While I was staying in London last month, I had the opportunity to go on a guided tour of a hydroponics company, Growing Underground. They literally do grow underground, in tunnels underneath Clapham Common, paralleling the Northern Line, originally designed as possible air raid shelters. They supply around 40 supermarkets at the moment, nearly all of them in London, so the food miles are minimal, and the products are tasty – zingy, chewable and you can just feel all the nutrients being absorbed into your system. The scale is amazing, and of course they’re expanding all the time: more varieties and mixes, different hydroponic solutions, different lights, different markets. It’s wonderful, and it employs maybe a couple of dozen people. This is the tour group I went round with:
My tour group
It made me
enthusiastic about microgreens all over again, so I set up an
experiment once I got home. I wasn’t as scientific about it as I
could have been, but it convinced me that I could certainly grow a
couple of portions of green veg every day, only limited by the amount
of seeds.
I’d
already set up a little home-made microgreens kit, which I’d put by
so that I could start it up quickly if need be: just some supermarket
trays that had held fresh veg, some seeds and a couple of litres of
bought-in topsoil nearby. The results were even better than I’d
hoped, though I’ll run the experiment again in a more measured way,
so that the number of seeds is constant, for instance.
Here’s my
conclusions:
Watering
I
have a tendency to drown indoor plants, but I did really well with
these:
watered
once and covered them with a paper towel for 3 days, until they were
properly poking their heads above the soil.
When
I watered them subsequently, I used a small, purpose made watering
can with a rose on it, instead of an ordinary kitchen jug – for
people who over-water, this is a seriously brilliant idea.
Seeds
I
didn’t use expensive seeds, I used green lentils from Sainsbury,
£1.15 for 500g, and soaked them for 24 hours. This was almost too
long, as I was just starting to see the tips of the shoots coming
out. I’d go for 20 hours next time.
Trays
The supermarket trays are so easy to re-use, so accessible, and free, but they have their problems. The first harvest, because I couldn’t see the bottoms of the stems, I left them too long, they were turning brown, and I lost maybe 10% of the crop to this effect. Not important today, of course, but if I was in real need of these nutrients, that’s too much to lose. I suggest that any tray used might be better to be only about an inch high, and then you can see much more easily when you should harvesting. If they were flatter than the supermarket trays, that would help too.
First harvest at home
Harvesting
This
was great, because I ended up treating them as cut and come again
plants – the same little tray got me a total of four harvests, just
roughly chopped up and sprinkled over pasta or something. It
certainly felt like a proper portion-of-fruit-and-veg, not just a
little sprinkle.
Growing Medium
Just
an inch or so of a bog standard potting mix from any big store –
B&Q, Wickes, Wilko, Poundland, whatever’s easily available to
you. At Growing Underground, they use a hydroponic liquid
circulating through a kind of web of filaments made locally from
recycled carpet, and after being used for a while, they’re
transported a few miles to a biomass power plant and used for fuel.

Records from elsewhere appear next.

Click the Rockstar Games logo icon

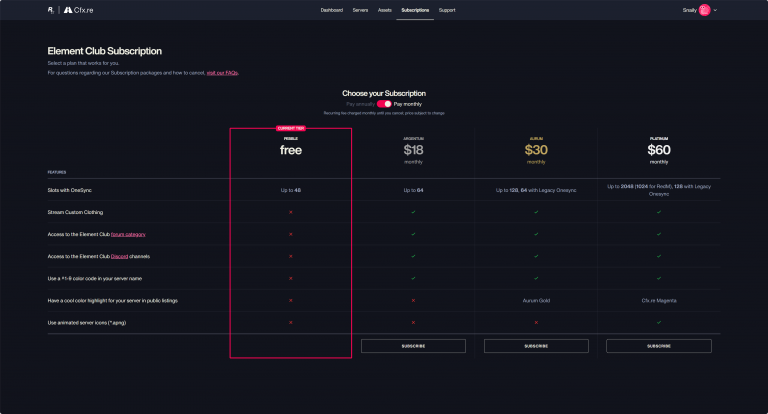click(x=51, y=10)
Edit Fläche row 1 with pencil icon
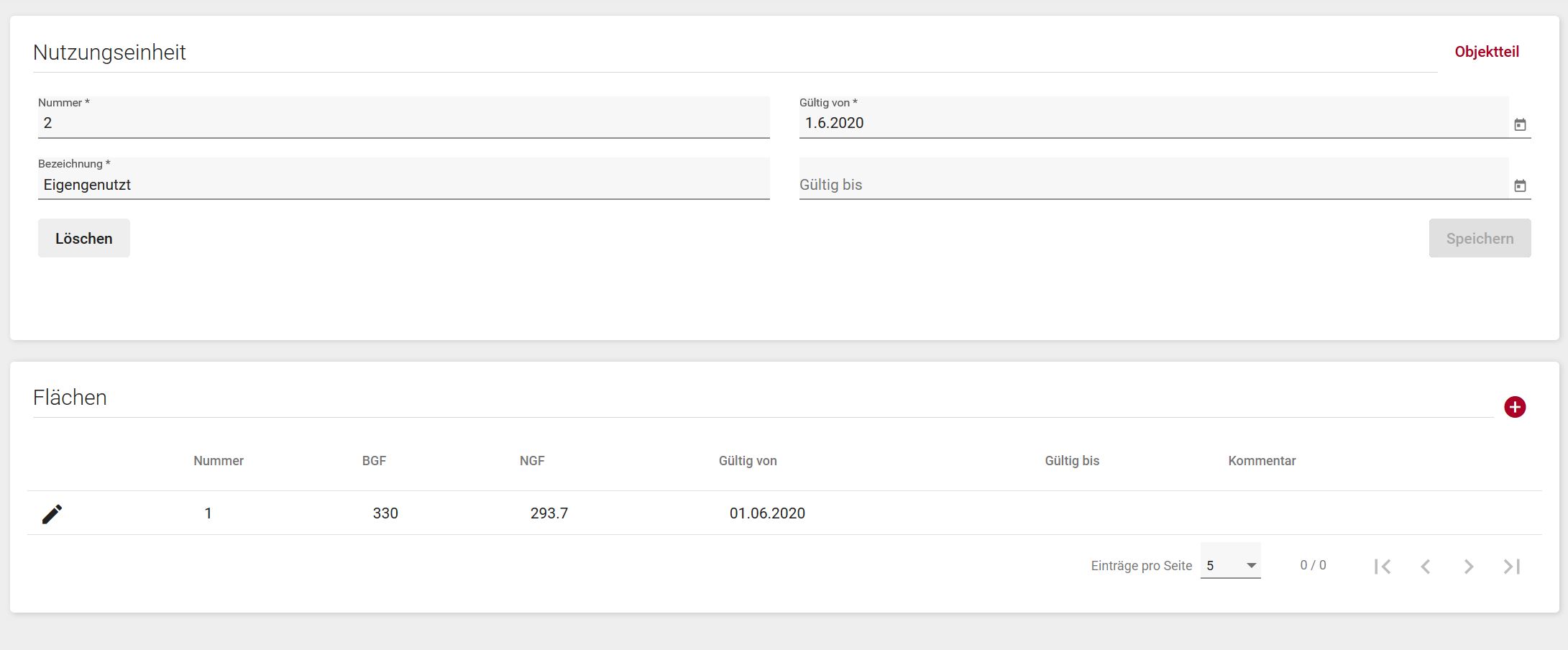Viewport: 1568px width, 650px height. click(x=52, y=513)
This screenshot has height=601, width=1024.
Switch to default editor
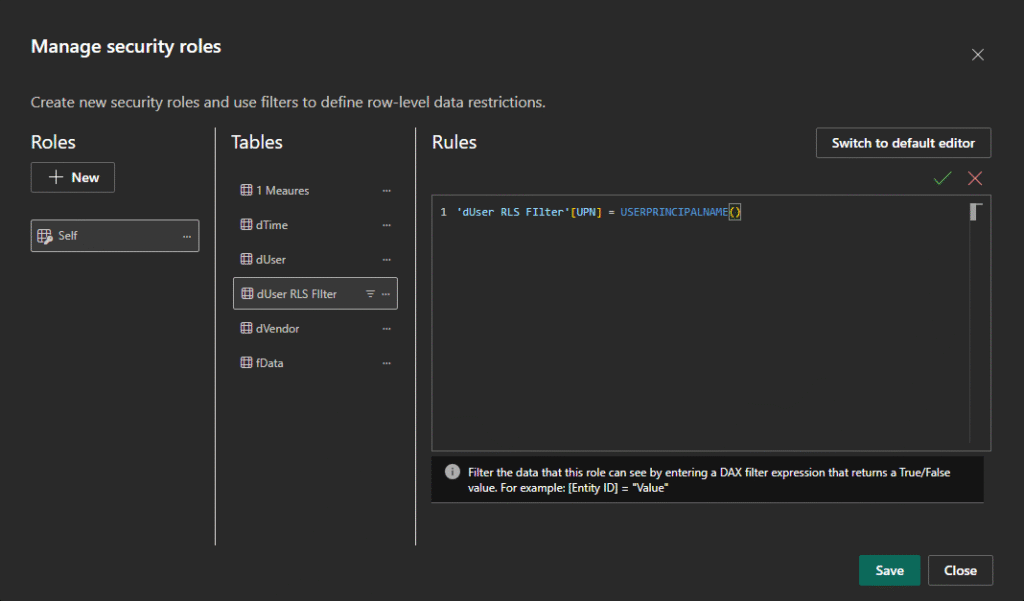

My equivalent of supermarket topsoil is now sitting in my compost
bin, of course.
Plant Protection
If
you look online, you can see that people grow in propagators, to
avoid draughts and keep a better, more even heat for the plants. I
didn’t use any for this experiment, and these days, with the extremes
of temperature we’ve been having, I think you’d need to be very
proactive about taking the protection on and off, so that the little
microgreens don’t die from overheating.
Lighting
LED lights are also popular. I didn’t use any, but having a set overhead would extend your ability to grow more food more quickly. Nor would you have to turn your tray so often to catch the light coming through the window. They can get really expensive, really fast, but I’ll certainly be buying a bulb, one that fits an ordinary lamp.
All in all, I’m very happy with the experiment, though I’m less happy with the amount of time it’s taking me to learn the latest WordPress upgrades. At least I can get images again: here’s a nice one of a portion-sized helping of microgreens.
Some time in the last three weeks, this web address was taken over by scammers. Since my last post on here at the end of January, I’d been focussing on digging the remaining brambles out of the garden, and on planning a kitchen renovation (first ever! Exciting but time consuming). Plus the cat sitting which is the subject of the post itself. And the blog fell by the wayside a little bit. In mid March, I started updating, but then there was a problem with a kitchen supplier, and it went by the wayside again. So when I was ready to finally update, it was too late, it had been taken over, and I’ve been working on it for the last four days, on and off. I should have paid more attention to what I wrote here. And I can tell that the links still don’t work properly. More work needed on that.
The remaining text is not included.